### Document text
** begin **

[GC] CodeGenPrep transform: simplify offsetable relocate

The transform is somewhat involved, but the basic idea is simple: find
derived pointers that have been offset from the base pointer using gep
and replace the relocate of the derived pointer with a gep to the
relocated base pointer (with the same offset).

git-svn-id: https://llvm.org/svn/llvm-project/llvm/trunk@226060 91177308-0d34-0410-b5e6-96231b3b80d8
This commit is contained in:
Ramkumar Ramachandra 2015-01-14 23:27:07 +00:00
parent df630fb822
commit fba4d82671
3 changed files with 245 additions and 3 deletions

View File

@ -194,12 +194,12 @@ class GCRelocateOperands {
/// The index into the associate statepoint's argument list
/// which contains the base pointer of the pointer whose
/// relocation this gc.relocate describes.
int basePtrIndex() {
unsigned basePtrIndex() {
return cast<ConstantInt>(RelocateCS.getArgument(1))->getZExtValue();
}
/// The index into the associate statepoint's argument list which
/// contains the pointer whose relocation this gc.relocate describes.
int derivedPtrIndex() {
unsigned derivedPtrIndex() {
return cast<ConstantInt>(RelocateCS.getArgument(2))->getZExtValue();
}
Value *basePtr() {

View File

@ -32,6 +32,7 @@
#include "llvm/IR/IntrinsicInst.h"
#include "llvm/IR/MDBuilder.h"
#include "llvm/IR/PatternMatch.h"
#include "llvm/IR/Statepoint.h"
#include "llvm/IR/ValueHandle.h"
#include "llvm/IR/ValueMap.h"
#include "llvm/Pass.h"

** end **

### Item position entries

** begin **

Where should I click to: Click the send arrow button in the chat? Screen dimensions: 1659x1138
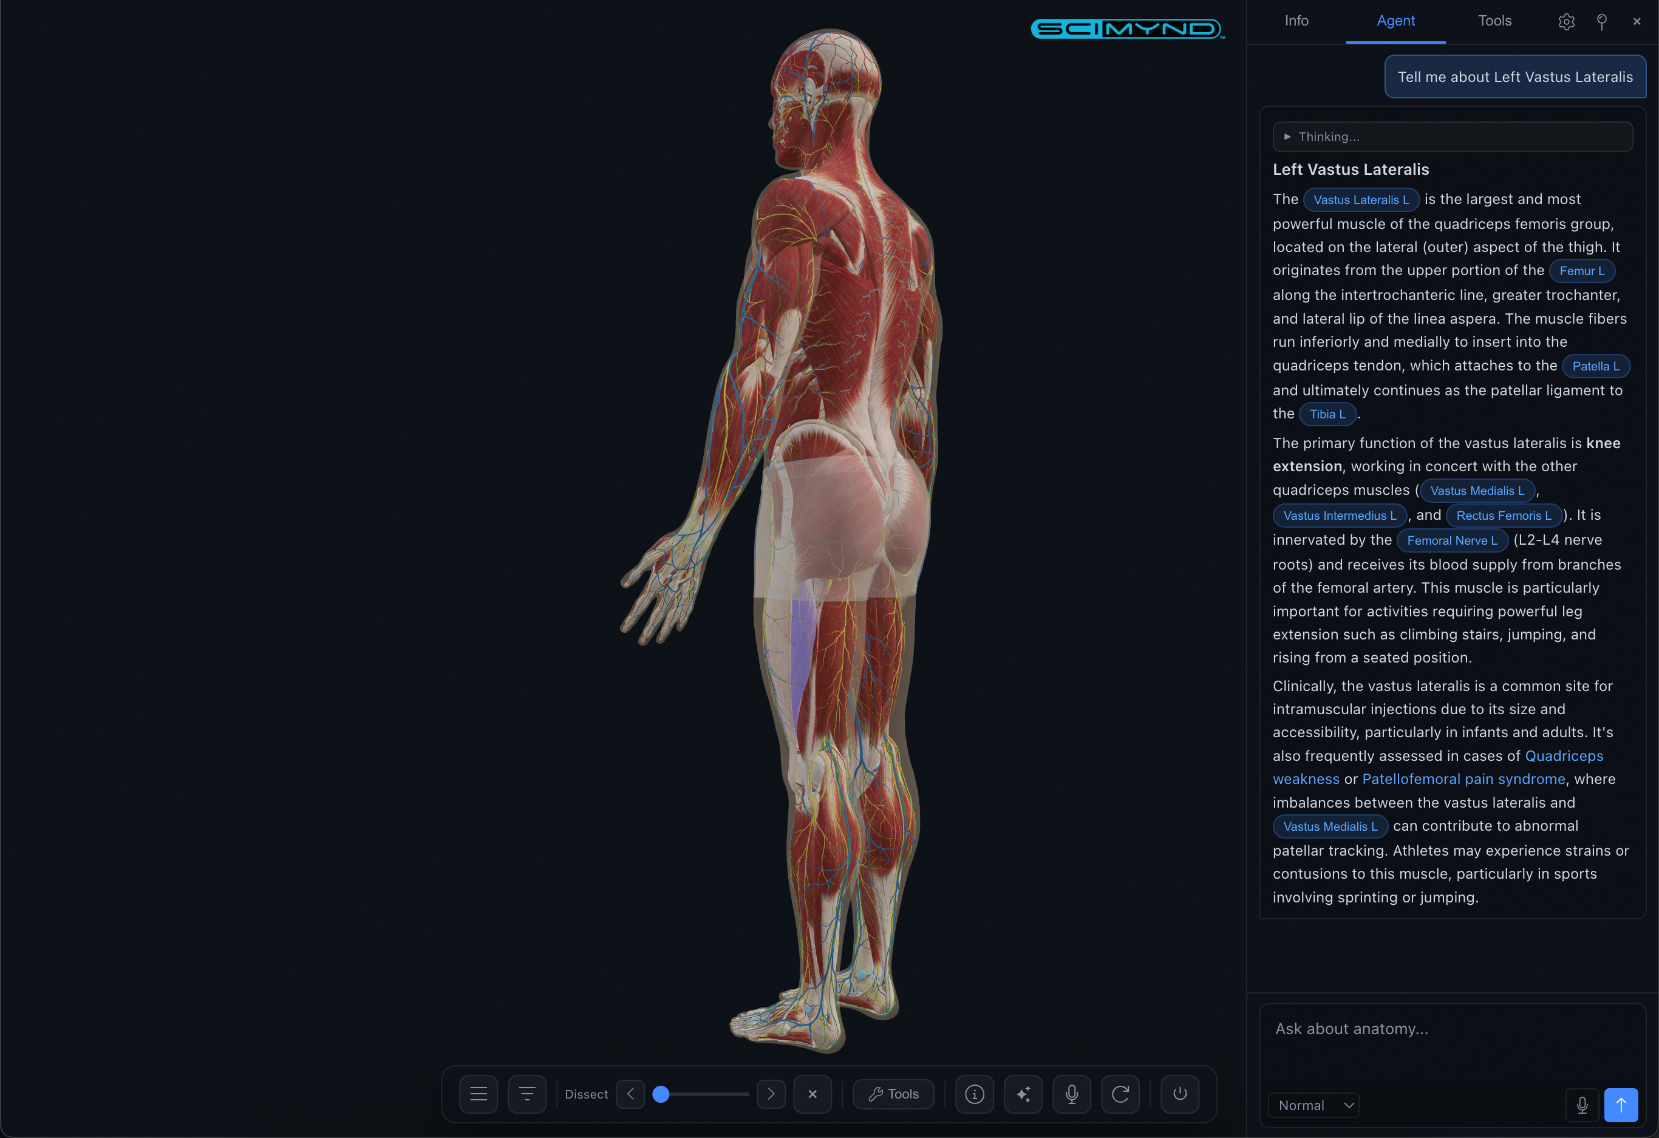point(1620,1105)
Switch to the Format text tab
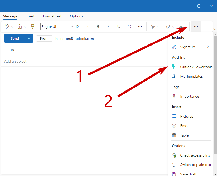 pyautogui.click(x=52, y=16)
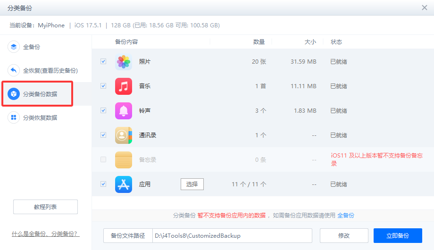Click the Ringtones bell icon
This screenshot has width=434, height=250.
pos(124,111)
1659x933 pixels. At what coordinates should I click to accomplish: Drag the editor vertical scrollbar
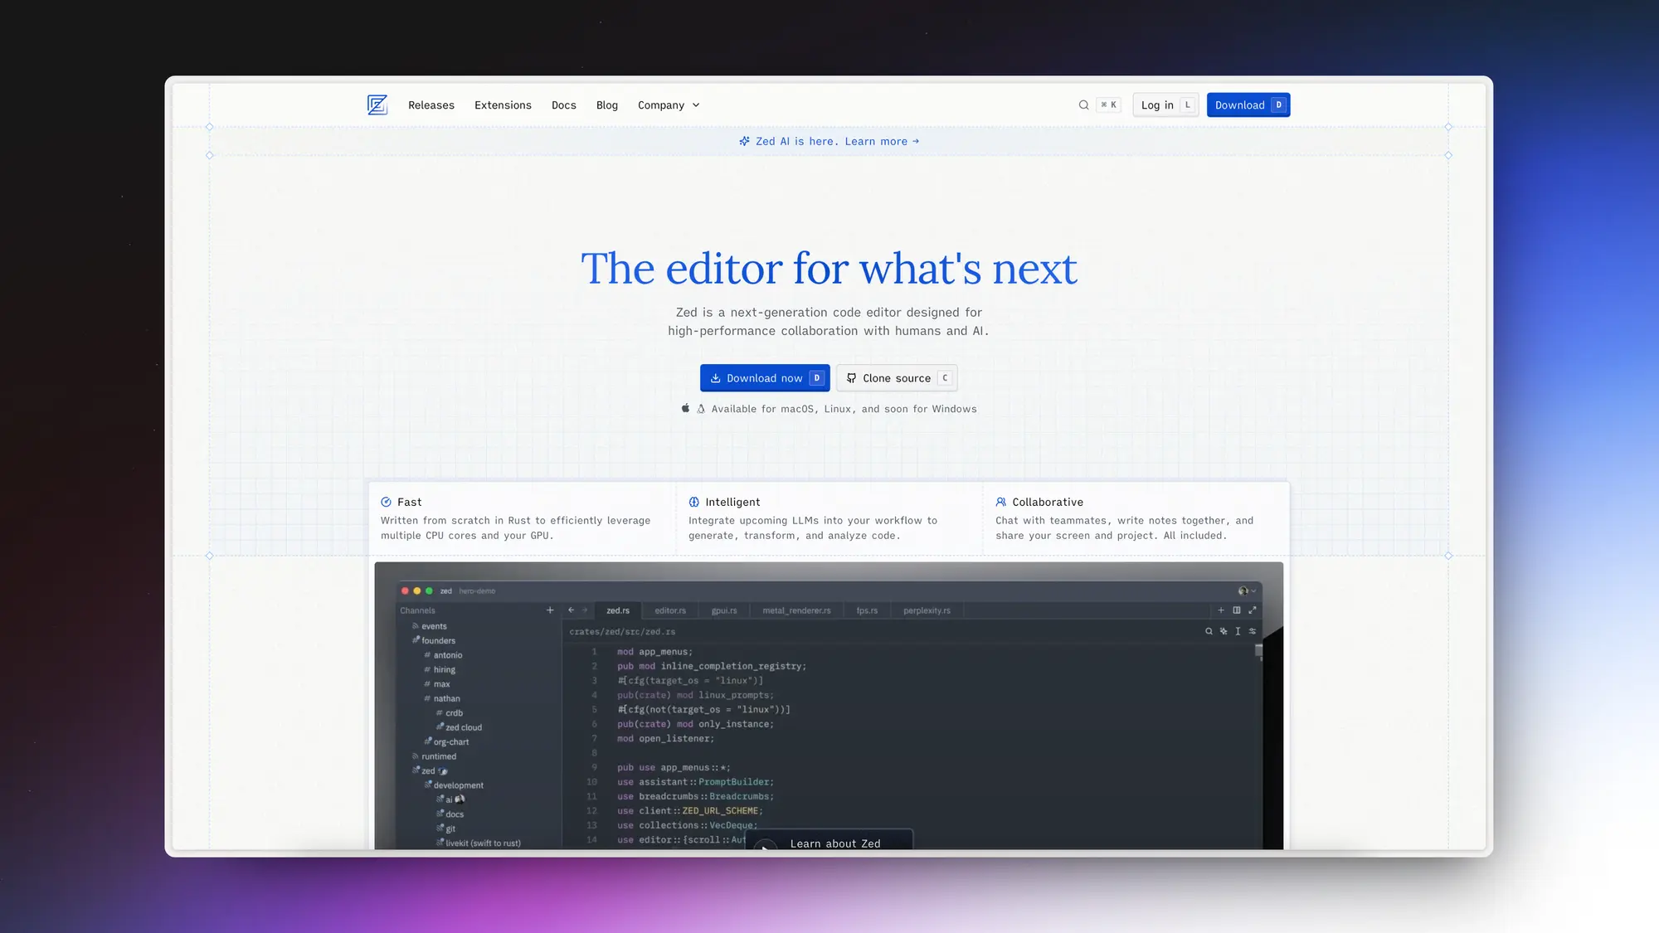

** end **

### Stated goal 1
Reproduce the part of the CodeGenPrep commit page starting with "[GC] CodeGenPrep transform: simplify" and going on through "the same offset).".
### Stated goal 2
Translate this sentence from the CodeGenPrep commit page into Spanish: "The transform is somewhat involved, but the basic idea is simple: find derived pointers that have been offset from the base pointer using gep and replace the relocate of the derived pointer with a gep to the relocated base pointer (with the same offset)."
### Stated goal 3
Go on with the CodeGenPrep commit page from the point where it stops.
None of the work here draws on the item position entries.

### Exercise output 1
[GC] CodeGenPrep transform: simplify offsetable relocate

The transform is somewhat involved, but the basic idea is simple: find
derived pointers that have been offset from the base pointer using gep
and replace the relocate of the derived pointer with a gep to the
relocated base pointer (with the same offset).

### Exercise output 2
La transformación es algo compleja, pero la idea básica es sencilla: encontrar punteros derivados que se han desplazado respecto al puntero base mediante gep y reemplazar el relocate del puntero derivado por un gep al puntero base reubicado (con el mismo desplazamiento).

### Exercise output 3
@ -72,6 +73,10 @@ static cl::opt<bool> DisableBranchOpts(
"disable-cgp-branch-opts", cl::Hidden, cl::init(false),
cl::desc("Disable branch optimizations in CodeGenPrepare"));
static cl::opt<bool>
DisableGCOpts("disable-cgp-gc-opts", cl::Hidden, cl::init(false),
cl::desc("Disable GC optimizations in CodeGenPrepare"));
static cl::opt<bool> DisableSelectToBranch(
"disable-cgp-select2branch", cl::Hidden, cl::init(false),
cl::desc("Disable select to branch conversion."));
@ -183,6 +188,7 @@ class TypePromotionTransaction;
const SmallVectorImpl<Instruction *> &Exts,
unsigned CreatedInst);
bool splitBranchCondition(Function &F);
bool simplifyOffsetableRelocate(Instruction &I);
};
}
@ -248,7 +254,7 @@ bool CodeGenPrepare::runOnFunction(Function &F) {
BasicBlock *BB = I++;
bool ModifiedDTOnIteration = false;
MadeChange |= OptimizeBlock(*BB, ModifiedDTOnIteration);
// Restart BB iteration if the dominator tree of the Function was changed
ModifiedDT |= ModifiedDTOnIteration;
if (ModifiedDTOnIteration)
@ -298,6 +304,16 @@ bool CodeGenPrepare::runOnFunction(Function &F) {
EverMadeChange |= MadeChange;
}
if (!DisableGCOpts) {
SmallVector<Instruction *, 2> Statepoints;
for (BasicBlock &BB : F)
for (Instruction &I : BB)
if (isStatepoint(I))
Statepoints.push_back(&I);
for (auto &I : Statepoints)
EverMadeChange |= simplifyOffsetableRelocate(*I);
}
if (ModifiedDT && DT)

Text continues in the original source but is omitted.